◆ LESETEXT:
################
Digitales Denken will gelernt sein
Denn im Zuge der Digitalisierung kommt es nach den Worten des 35jährigen Masterplan-Geschäftsführers Daniel Schütt für Unternehmen entscheidend darauf an, ihre Mitarbeiter dabei mitzunehmen. Unabhängig von deren Alter.
"Auch existierende Berufe verändern sich und sind in zwei Jahren schon ganz anders und erfordern ganz andere Kompetenzen, da eigentlich jedes Unternehmen heute vor der Riesenfrage steht, wie wird man eigentlich als Unternehmen zur Bildungseinrichtung, um halt allein die Produktivität der Mitarbeiter aufrecht zu erhalten."
In der digitalen Arbeitswelt gelten andere Regeln als in der analogen. Das haben Daniel Schütt und sein Geschäftsführer-Kompagnon, der 33jährige Stefan Peukert, selbst erfahren. Mit Karriere-Portalen wie "meinpraktikum" gelang ihnen vor acht Jahren zwar der Einstieg, doch sie mussten, so Daniel Schütt, auch Lehrgeld bezahlen.
"Da ist uns aufgefallen, dass am Anfang ein Großteil unseres Fundings wirklich versenkt worden ist. Da haben wir viele Fehler gemacht, indem wir halt viele externe Berater, Marketing-Agenturen beauftragt hatten. Und am Ende haben wir gemerkt, dass das alles gar keinen Erfolg hat, weil wir die nicht richtig briefen konnten."
################
◆ AUFGABENSTELLUNG:
Führe den Lesetext über digitales Lernen in Unternehmen im Anschluss an seinen letzten Satz fort.

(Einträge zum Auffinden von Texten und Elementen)
################
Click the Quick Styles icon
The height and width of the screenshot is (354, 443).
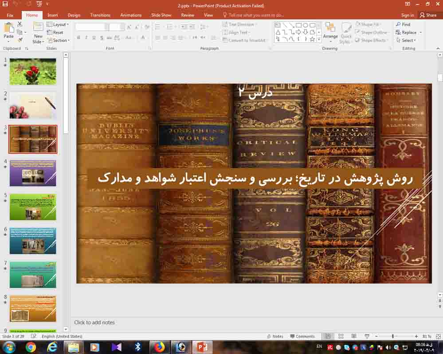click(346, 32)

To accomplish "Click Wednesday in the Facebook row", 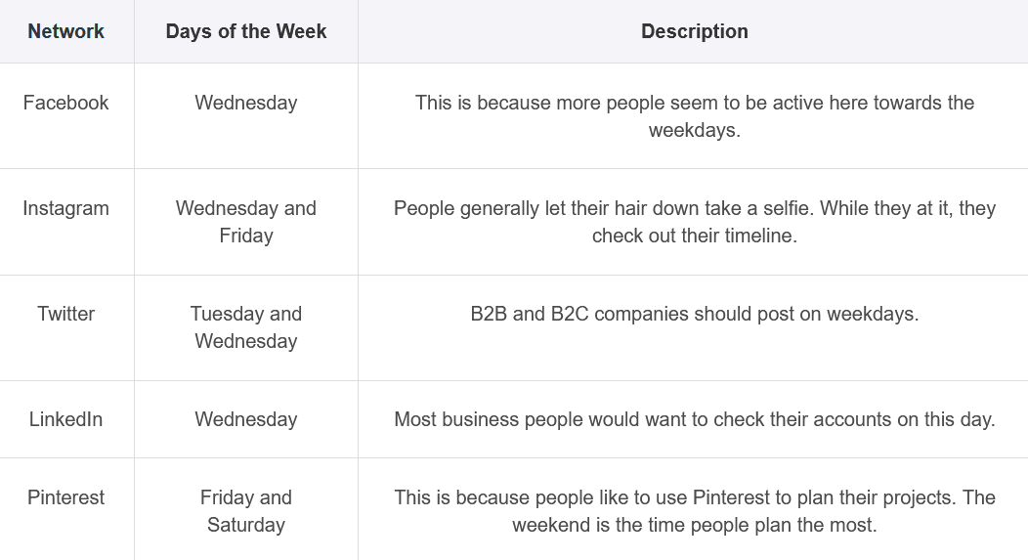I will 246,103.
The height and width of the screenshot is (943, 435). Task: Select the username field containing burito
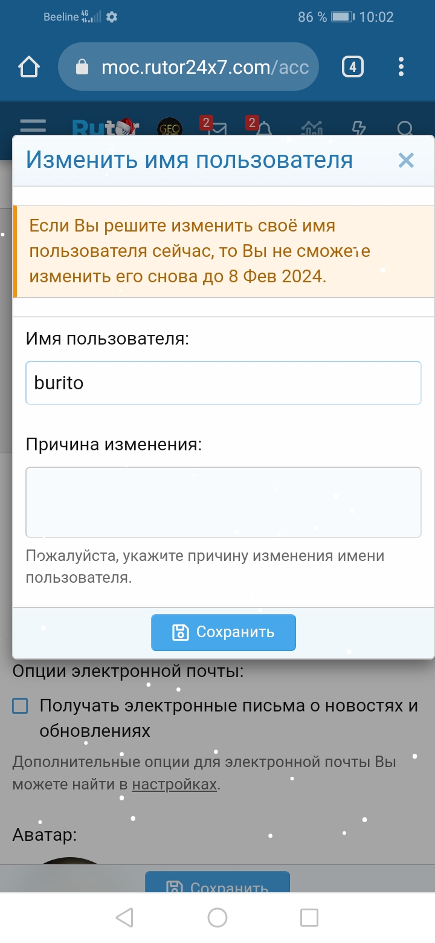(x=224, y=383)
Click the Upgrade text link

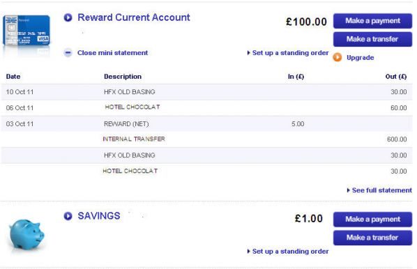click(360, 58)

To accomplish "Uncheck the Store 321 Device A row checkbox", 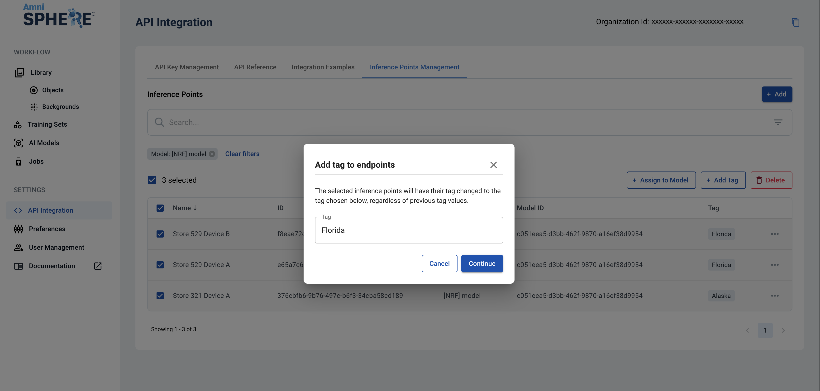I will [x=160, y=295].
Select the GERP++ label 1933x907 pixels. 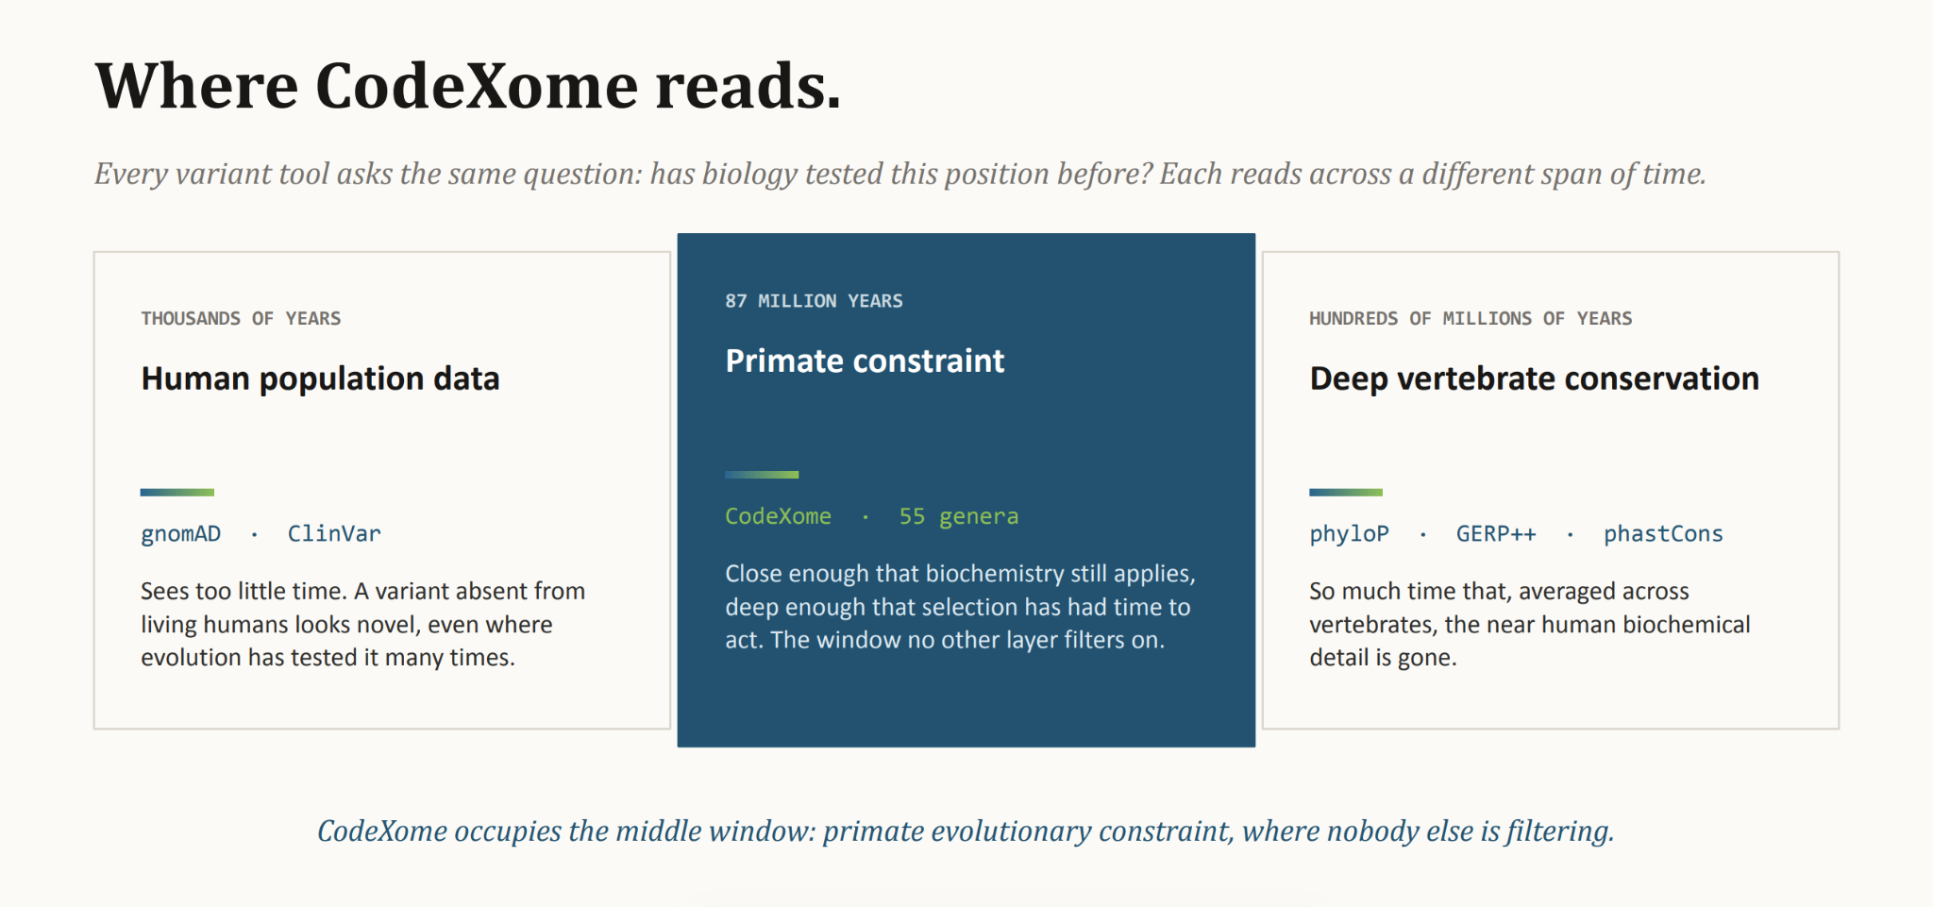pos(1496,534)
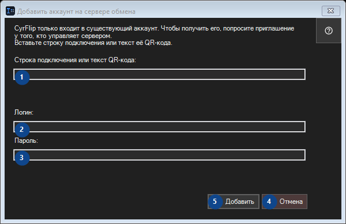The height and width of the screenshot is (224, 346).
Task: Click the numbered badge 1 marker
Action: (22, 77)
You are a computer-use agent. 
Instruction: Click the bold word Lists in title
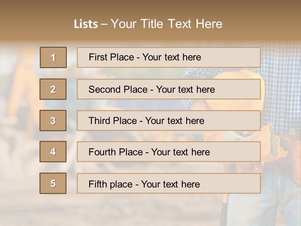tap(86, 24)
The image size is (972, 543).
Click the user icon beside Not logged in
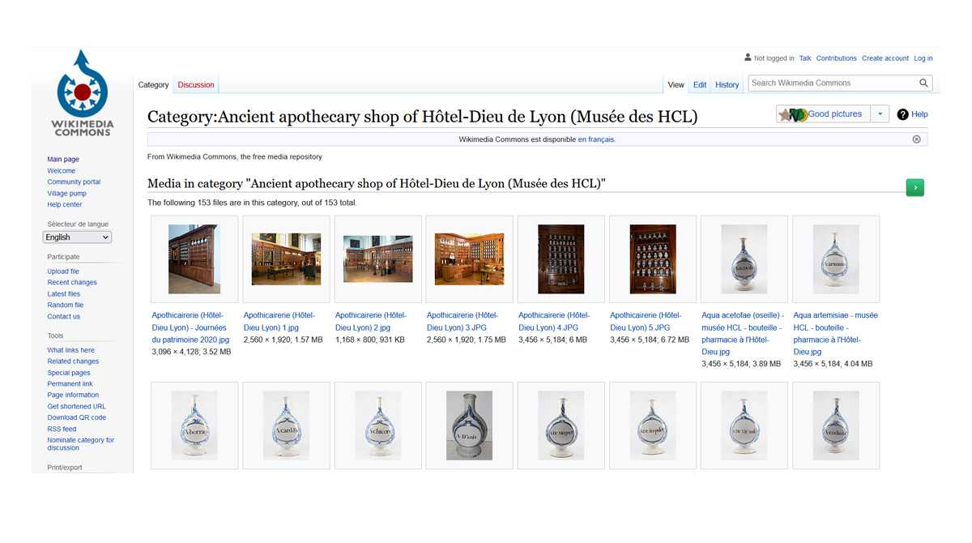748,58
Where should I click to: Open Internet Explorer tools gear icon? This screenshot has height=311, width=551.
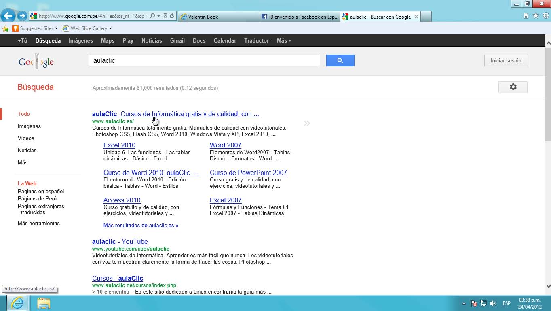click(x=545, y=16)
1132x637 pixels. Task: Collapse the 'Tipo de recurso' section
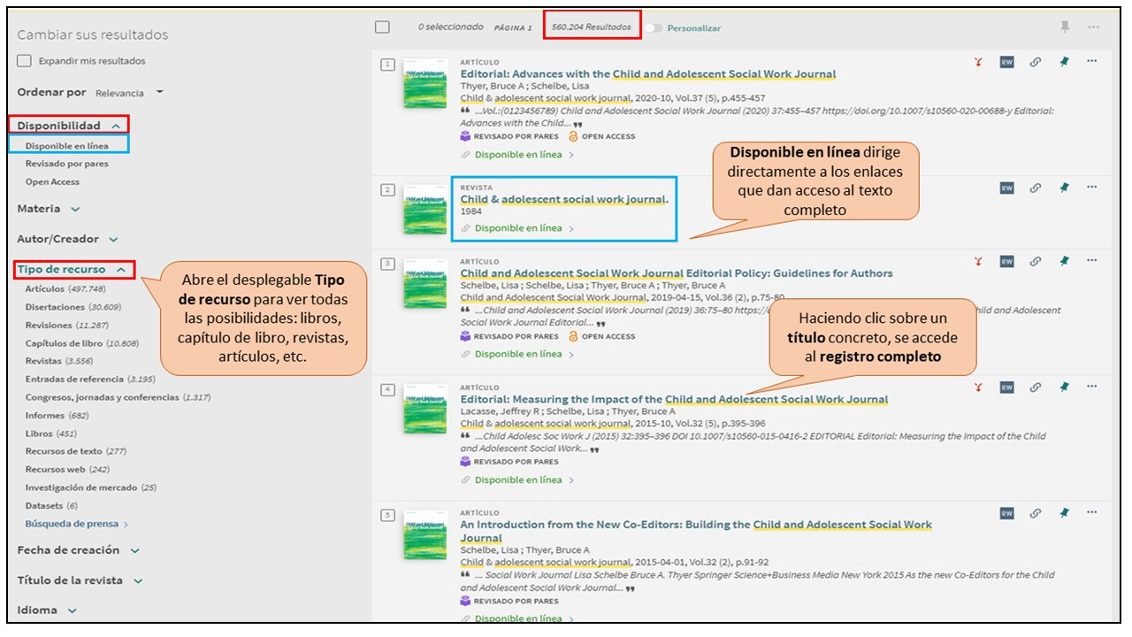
################
◆ LÖSUNG:
Lehrgeld bezahlt, neue Firma gegründet
Dennoch hatten sie mit diesen Portalen den richtigen Riecher für den prosperierenden digitalen Arbeitsmarkt und erzielten 2015 mit deren Verkauf einen mittleren zweistelligen Millionenbetrag. Aber kein Grund, die Hände in den Schoss zu legen, sondern vielmehr Motivation für einen Neustart. Mit der Gründung von Masterplan.com der digitalen Weiterbildungsplattform für Unternehmensmitarbeiter. Ein Konzept, das auch Anleger überzeugte, die über 6,5 Millionen Euro in Masterplan.com investierten. Nicht ohne Grund. Denn namhafte Unternehmen haben die Notwendigkeit erkannt, ihre Mitarbeiter digital auf Vordermann zu bringen und Lizenzen dieser Weiterbildung-Plattform gebucht. Stefan Peukert:
"Wir haben ganz unterschiedliche Unternehmen dabei. Es sind Global Player dabei wie Otto-Group, Siemens AG, die Deutsche Bahn, die Commerzbank."
Die Mitarbeiter der buchenden Unternehmen können nach den Worten von Stefan Peukert diese Lektionen jederzeit überall abrufen.
"Das können sie mit dem Arbeits-PC machen, das können sie von Zuhause aus machen mit ihrem Laptop am Handy, am Tablet."
Es genügt die Email-Adresse und ein Passwort. Am Anfang, so Stefan Peukert, geht es in den Videoclips erst einmal um Verständnis und Begriffe.
"Jeder User auf Masterplan.com fängt ja erst einmal mit einem digitalen Grundkurs an. Der geht ungefähr sieben Stunden an Material, wo wir halt mit den besten Experten, die die digitale Szene mitgeprägt haben, uns die Frage gestellt haben: welche Fähigkeiten braucht eigentlich heutzutage ein Mitarbeiter, um in dieser digitalen Arbeitswelt fit zu sein."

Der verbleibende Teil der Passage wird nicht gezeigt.